===== DOCUMENT PASSAGE

You may have been following along with our ongoing postdoc salary efforts, such as our page and preprint reporting postdoc salary data*. If so, one of the limitations you will have noticed is that we are only able to get data from public institutions in a standard manner through Freedom of Information Act requests; and even then, we often receive not total salaries, but what is paid through the institution (i.e. if a postdoc is paid directly on a fellowship, we see salaries of $0, or low amounts if the stipend is supplemented).

 

Therefore, in an effort to not only gather data more widely about postdoc salaries, but also to ensure that data collection effort results in greater transparency about postdoc salaries, we have joined forces with the team behind Personal Finances for PhDs who also run the site www.phdstipends.com (if you are a graduate student, feel free to fill this out, or please pass this along to graduate students you know). Thousand of PhD stipends have been reported on their site – and furthermore, we know of institutions using this data to benchmark their own PhD stipends. Therefore they have developed postdocsalaries.com – a site where you can enter your annual salary as a postdoc from the present back to 2013.

==========

» REQUESTS:
a) Rewrite the paragraph of the postdoc salary passage that begins "Therefore, in an effort to not only gather data" in a shorter form, keeping its main facts.
b) Repeat the postdoc salary passage word for word, starting at "Therefore, in an" and ending at "back to 2013.".
c) Carry on writing the postdoc salary passage from the point where it stops.
The material after this sentence comes from a separate source.

===== DATA ENTRIES

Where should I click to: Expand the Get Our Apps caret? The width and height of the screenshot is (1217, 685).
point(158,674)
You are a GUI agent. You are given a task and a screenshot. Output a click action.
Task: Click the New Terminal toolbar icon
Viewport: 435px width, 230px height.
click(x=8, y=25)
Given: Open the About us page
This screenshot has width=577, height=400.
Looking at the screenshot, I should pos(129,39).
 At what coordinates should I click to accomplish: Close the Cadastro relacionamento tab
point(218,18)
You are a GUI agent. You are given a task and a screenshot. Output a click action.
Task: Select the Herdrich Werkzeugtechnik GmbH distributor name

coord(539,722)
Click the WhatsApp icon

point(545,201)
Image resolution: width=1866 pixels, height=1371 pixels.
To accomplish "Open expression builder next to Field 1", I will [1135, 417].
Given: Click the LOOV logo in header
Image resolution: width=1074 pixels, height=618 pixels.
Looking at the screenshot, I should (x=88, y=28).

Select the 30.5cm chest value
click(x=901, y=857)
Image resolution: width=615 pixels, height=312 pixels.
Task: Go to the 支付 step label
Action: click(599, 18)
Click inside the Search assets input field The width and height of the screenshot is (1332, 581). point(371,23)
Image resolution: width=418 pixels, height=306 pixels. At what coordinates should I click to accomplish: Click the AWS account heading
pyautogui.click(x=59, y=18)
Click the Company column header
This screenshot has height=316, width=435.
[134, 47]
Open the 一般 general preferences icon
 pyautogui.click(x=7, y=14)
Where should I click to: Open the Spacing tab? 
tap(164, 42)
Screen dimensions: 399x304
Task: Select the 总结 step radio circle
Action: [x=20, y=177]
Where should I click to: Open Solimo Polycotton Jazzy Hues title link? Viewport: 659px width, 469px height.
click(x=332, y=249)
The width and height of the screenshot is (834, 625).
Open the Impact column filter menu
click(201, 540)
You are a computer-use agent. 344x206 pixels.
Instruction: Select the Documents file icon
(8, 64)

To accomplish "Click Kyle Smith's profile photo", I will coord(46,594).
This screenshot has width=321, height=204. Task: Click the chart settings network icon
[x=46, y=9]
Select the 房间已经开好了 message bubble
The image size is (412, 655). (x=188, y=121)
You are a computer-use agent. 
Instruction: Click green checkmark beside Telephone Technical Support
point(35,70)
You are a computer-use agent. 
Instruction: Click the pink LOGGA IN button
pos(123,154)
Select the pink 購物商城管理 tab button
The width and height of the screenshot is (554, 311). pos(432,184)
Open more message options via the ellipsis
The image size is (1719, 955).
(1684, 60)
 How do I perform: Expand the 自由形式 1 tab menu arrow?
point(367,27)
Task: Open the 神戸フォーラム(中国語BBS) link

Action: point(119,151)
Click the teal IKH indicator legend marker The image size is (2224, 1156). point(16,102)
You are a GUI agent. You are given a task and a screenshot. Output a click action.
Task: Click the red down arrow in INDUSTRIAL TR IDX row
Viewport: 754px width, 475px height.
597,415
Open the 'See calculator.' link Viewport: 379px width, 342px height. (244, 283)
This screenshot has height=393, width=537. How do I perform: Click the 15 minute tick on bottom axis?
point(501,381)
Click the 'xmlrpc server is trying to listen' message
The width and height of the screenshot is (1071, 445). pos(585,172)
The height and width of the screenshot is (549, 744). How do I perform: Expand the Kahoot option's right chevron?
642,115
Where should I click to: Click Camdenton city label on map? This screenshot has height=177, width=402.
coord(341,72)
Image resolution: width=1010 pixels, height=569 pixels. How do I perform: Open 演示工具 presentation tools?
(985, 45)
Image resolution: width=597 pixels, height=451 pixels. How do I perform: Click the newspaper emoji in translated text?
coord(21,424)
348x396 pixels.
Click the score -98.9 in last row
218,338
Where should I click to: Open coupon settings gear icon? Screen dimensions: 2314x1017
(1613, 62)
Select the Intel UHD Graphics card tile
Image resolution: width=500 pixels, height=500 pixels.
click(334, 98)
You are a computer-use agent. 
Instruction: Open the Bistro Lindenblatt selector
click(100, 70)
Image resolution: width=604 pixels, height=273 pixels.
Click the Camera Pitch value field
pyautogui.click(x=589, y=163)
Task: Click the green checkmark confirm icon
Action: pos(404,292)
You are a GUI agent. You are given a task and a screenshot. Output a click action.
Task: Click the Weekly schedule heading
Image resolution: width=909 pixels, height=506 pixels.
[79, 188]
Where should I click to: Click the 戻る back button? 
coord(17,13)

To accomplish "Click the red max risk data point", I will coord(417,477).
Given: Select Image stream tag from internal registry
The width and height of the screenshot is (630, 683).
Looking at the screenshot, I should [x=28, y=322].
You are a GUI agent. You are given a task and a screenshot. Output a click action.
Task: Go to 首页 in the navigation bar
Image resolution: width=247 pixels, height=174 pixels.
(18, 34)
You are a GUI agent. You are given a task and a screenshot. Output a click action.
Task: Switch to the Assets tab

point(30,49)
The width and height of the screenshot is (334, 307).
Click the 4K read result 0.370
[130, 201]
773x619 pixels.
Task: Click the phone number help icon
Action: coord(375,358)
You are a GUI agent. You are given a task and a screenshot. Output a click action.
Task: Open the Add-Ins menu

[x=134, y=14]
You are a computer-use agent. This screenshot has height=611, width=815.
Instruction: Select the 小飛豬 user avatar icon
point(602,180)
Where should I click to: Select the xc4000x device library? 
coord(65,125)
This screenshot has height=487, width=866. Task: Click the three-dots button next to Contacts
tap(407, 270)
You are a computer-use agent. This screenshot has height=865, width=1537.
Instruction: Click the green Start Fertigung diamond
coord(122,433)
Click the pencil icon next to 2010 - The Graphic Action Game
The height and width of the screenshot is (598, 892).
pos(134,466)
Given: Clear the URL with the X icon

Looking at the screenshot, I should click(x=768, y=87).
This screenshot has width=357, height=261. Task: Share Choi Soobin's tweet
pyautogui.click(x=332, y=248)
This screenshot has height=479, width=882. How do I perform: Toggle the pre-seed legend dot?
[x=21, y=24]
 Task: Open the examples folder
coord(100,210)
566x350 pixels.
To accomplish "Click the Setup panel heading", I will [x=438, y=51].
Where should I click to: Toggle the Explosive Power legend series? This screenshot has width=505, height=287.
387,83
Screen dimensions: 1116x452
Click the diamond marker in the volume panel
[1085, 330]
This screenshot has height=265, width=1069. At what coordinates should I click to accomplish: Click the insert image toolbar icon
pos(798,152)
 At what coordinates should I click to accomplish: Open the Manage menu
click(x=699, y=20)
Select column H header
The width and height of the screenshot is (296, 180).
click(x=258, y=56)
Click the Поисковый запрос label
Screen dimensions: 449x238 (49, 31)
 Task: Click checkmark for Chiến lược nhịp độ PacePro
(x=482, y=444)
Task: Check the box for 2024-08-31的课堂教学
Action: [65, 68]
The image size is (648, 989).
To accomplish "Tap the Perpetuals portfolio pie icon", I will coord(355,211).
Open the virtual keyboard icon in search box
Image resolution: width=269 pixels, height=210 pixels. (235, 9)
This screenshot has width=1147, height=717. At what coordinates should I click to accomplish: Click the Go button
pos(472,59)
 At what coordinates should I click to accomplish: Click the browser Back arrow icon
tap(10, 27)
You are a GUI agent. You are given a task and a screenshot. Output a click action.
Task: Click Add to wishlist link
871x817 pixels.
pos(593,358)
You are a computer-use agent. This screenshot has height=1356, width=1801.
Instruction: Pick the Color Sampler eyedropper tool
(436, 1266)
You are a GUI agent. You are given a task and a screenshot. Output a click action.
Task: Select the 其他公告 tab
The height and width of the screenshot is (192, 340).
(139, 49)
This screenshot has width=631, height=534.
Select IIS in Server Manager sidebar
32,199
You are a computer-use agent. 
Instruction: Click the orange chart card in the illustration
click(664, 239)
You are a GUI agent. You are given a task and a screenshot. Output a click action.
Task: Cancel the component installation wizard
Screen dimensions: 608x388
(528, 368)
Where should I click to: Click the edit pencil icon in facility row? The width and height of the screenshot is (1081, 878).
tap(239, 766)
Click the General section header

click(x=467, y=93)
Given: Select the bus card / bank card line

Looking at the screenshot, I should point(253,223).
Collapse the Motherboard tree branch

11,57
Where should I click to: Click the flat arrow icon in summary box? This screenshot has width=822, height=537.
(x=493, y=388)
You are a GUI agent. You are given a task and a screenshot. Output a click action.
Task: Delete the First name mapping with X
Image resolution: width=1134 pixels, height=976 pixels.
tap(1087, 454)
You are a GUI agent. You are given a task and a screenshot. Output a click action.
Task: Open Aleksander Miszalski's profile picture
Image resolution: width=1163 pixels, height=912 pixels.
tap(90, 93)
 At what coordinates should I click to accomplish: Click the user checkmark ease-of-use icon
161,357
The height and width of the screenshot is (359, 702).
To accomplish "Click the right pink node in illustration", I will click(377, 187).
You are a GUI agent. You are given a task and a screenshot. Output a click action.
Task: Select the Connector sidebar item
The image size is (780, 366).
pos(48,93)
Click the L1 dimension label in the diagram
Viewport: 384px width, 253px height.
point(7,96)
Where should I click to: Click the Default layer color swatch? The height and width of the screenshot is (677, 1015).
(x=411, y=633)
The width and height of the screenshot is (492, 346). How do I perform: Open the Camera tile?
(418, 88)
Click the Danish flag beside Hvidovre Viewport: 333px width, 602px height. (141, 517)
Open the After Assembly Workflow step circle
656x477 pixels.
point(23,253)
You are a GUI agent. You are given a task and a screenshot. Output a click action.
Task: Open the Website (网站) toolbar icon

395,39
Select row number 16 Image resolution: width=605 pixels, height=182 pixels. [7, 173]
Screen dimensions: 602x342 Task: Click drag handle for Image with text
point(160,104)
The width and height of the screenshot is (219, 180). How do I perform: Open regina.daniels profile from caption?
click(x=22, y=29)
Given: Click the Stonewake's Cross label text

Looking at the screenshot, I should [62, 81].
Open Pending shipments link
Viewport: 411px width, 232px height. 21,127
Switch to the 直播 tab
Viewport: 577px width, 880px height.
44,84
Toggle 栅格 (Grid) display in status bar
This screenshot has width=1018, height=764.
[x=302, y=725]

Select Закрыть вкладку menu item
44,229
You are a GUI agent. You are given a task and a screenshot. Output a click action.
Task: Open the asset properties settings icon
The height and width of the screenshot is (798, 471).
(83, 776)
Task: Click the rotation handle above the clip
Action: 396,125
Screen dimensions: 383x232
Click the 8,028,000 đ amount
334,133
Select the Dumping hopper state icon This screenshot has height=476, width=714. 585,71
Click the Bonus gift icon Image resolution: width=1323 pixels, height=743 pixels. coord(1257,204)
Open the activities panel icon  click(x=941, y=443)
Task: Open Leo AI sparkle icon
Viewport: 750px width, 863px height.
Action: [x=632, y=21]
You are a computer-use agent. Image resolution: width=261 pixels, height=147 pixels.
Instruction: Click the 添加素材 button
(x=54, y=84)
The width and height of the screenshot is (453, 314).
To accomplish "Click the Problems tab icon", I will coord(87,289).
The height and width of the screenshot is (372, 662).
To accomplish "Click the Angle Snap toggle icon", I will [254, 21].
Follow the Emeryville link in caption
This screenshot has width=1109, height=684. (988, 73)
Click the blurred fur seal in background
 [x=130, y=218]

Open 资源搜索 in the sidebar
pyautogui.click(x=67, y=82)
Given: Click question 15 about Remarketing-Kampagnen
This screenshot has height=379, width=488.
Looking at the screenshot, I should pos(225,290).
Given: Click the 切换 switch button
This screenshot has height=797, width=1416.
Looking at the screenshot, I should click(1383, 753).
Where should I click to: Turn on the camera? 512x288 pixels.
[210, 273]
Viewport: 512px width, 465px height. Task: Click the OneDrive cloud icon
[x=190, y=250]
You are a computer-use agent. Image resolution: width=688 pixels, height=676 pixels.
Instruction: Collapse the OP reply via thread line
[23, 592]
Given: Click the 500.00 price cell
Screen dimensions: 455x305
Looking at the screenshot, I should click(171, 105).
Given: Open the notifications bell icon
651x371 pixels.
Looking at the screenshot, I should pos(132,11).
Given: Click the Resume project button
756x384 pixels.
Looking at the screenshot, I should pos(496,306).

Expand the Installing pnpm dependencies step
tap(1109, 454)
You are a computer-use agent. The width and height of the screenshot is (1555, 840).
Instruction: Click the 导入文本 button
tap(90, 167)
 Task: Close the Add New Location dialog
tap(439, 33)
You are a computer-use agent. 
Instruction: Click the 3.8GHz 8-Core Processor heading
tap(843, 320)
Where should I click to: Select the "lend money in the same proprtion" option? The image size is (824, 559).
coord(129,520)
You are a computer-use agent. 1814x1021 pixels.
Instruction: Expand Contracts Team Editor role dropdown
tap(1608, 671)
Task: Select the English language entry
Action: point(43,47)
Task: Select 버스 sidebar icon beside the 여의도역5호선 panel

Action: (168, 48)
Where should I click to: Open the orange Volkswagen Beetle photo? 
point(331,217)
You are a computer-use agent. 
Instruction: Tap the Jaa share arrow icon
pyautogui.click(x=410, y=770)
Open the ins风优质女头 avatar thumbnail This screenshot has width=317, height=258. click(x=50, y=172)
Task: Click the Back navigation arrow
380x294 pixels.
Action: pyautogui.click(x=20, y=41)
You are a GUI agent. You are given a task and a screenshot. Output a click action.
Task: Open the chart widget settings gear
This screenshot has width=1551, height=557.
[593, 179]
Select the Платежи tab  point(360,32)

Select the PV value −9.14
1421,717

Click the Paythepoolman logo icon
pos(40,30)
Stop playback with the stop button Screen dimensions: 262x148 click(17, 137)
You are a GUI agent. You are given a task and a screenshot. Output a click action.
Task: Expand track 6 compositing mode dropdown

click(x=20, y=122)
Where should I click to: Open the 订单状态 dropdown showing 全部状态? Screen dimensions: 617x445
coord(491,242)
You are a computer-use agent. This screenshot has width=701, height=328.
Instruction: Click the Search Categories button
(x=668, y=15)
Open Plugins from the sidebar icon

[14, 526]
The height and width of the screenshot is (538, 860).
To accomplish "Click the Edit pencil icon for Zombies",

==========

» TASK RESULTS:
a) To collect postdoc salary data more widely and make postdoc salaries more transparent, the group has teamed up with the people behind Personal Finances for PhDs, who also run www.phdstipends.com, where graduate students can report their stipends. Thousands of PhD stipends have been reported there, and some institutions use the data to benchmark their own stipends. That team has now developed postdocsalaries.com, where postdocs can enter their annual salary from the present back to 2013.

b)
Therefore, in an effort to not only gather data more widely about postdoc salaries, but also to ensure that data collection effort results in greater transparency about postdoc salaries, we have joined forces with the team behind Personal Finances for PhDs who also run the site www.phdstipends.com (if you are a graduate student, feel free to fill this out, or please pass this along to graduate students you know). Thousand of PhD stipends have been reported on their site – and furthermore, we know of institutions using this data to benchmark their own PhD stipends. Therefore they have developed postdocsalaries.com – a site where you can enter your annual salary as a postdoc from the present back to 2013.

c)
 

The site aims to make the discussion about salaries more transparent, and also by working together we hope to eventually be able to make use of salary data from the site to assist in our analysis. For institutions in the U.S., there is the option to fill in demographic data, which will NOT be posted along with the individual data entries, but will instead be used to generate aggregate data to answer some of the questions we have been looking to ask with our data collection efforts already – for example, how does visa status affect salary? Do the preliminary findings in our preprint that there are predicted regional gender disparities in salaries also hold true for self-reported data?

 

Our data-sharing agreement is on the basis that data which can allow identification of personal information on the individual level will not be released, to protect those who do choose to provide optional data. We may never reach sufficient numbers of responses to report on some of these elements but we prefer that some questions go unanswered rather than risk endangering those who report their data.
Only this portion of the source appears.